Dataset records
......
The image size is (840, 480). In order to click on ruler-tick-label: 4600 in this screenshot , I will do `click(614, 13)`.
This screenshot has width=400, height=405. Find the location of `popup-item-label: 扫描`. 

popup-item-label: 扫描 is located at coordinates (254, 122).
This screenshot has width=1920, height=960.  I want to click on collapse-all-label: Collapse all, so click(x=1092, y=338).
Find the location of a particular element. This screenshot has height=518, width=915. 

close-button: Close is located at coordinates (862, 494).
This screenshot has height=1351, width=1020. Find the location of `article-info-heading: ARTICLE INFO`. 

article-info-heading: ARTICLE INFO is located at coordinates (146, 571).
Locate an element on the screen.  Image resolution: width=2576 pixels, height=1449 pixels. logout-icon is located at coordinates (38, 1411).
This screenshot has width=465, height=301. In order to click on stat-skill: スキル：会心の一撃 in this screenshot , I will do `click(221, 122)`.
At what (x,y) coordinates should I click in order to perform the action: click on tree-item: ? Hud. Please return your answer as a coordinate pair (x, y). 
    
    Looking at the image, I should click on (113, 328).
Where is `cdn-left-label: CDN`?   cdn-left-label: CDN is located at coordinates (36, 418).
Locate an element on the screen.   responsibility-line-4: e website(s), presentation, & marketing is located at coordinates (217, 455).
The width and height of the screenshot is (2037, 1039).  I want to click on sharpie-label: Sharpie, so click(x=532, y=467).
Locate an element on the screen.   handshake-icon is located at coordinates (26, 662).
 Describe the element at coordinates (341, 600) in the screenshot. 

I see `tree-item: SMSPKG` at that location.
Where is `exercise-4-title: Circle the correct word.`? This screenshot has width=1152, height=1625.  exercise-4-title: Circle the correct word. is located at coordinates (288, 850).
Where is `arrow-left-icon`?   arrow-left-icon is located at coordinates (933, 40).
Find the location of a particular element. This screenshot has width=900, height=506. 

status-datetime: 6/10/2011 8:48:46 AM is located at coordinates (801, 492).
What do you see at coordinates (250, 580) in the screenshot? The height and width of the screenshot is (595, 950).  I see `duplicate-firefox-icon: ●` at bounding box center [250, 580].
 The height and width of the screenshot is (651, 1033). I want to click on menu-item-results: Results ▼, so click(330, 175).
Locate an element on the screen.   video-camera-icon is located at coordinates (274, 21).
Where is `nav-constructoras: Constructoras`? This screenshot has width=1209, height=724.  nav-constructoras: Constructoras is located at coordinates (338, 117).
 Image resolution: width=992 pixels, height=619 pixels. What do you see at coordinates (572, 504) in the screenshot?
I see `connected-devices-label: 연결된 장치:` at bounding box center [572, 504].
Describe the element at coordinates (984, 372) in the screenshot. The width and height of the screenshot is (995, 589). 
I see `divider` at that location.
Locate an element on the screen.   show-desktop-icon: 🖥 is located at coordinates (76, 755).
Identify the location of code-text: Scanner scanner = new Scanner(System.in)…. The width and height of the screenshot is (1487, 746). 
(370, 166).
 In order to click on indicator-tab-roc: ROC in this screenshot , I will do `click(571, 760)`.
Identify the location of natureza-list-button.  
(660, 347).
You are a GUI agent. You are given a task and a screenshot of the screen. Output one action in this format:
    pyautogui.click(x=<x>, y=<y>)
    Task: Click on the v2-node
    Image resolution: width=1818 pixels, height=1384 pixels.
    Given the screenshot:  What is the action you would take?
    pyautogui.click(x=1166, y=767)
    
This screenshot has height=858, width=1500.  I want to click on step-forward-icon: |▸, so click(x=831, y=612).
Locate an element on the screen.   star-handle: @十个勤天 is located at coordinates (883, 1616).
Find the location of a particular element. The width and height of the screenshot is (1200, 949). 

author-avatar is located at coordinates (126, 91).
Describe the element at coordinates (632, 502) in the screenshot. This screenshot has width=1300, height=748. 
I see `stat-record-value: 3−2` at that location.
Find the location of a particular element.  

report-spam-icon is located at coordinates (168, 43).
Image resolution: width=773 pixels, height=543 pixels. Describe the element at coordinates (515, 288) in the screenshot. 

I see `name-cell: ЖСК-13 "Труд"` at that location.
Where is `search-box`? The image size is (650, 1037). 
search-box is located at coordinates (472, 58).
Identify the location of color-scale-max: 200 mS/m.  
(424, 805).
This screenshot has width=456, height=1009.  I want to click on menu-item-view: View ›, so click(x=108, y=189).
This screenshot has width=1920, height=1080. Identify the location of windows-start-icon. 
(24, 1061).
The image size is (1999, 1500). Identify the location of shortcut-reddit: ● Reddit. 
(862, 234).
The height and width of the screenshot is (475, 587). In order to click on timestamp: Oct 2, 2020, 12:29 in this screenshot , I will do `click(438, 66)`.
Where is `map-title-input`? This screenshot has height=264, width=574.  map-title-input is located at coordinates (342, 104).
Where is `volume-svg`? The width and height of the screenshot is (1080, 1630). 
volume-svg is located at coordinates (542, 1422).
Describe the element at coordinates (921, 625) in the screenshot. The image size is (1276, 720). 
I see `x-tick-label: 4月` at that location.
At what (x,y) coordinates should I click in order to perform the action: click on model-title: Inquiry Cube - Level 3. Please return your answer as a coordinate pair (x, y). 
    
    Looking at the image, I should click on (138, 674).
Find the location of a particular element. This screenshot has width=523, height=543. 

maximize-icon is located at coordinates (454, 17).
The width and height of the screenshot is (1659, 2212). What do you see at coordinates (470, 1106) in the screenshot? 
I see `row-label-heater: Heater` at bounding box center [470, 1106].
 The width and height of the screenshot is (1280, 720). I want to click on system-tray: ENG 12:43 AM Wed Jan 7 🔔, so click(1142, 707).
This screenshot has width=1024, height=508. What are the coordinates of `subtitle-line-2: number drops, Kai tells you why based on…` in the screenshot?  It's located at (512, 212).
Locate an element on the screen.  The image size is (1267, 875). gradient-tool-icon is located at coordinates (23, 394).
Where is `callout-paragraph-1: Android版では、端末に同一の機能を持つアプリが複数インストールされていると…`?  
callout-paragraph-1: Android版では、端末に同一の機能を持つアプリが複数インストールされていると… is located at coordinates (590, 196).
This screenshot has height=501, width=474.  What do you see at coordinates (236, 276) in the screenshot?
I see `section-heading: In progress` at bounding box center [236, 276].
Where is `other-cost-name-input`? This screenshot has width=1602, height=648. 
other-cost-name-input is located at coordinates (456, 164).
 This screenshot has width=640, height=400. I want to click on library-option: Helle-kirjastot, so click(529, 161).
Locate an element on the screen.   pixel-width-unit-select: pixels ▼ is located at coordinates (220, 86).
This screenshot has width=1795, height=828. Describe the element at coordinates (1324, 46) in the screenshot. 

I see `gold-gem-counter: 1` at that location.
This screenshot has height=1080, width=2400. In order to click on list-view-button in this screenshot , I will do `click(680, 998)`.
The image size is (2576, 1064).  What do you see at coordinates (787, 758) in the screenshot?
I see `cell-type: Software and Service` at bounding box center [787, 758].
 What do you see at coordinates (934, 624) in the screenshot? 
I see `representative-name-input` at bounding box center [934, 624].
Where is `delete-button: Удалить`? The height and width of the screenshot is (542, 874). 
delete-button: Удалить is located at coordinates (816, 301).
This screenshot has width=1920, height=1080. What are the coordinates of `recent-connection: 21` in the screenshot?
......
Please copy out each line of the records above that contains the string "button". Case counts.

> Task result
close-button: Close is located at coordinates (862, 494).
Identify the location of natureza-list-button.  
This screenshot has height=1080, width=2400. In order to click on list-view-button in this screenshot , I will do `click(680, 998)`.
Where is `delete-button: Удалить`? The height and width of the screenshot is (542, 874). 
delete-button: Удалить is located at coordinates (816, 301).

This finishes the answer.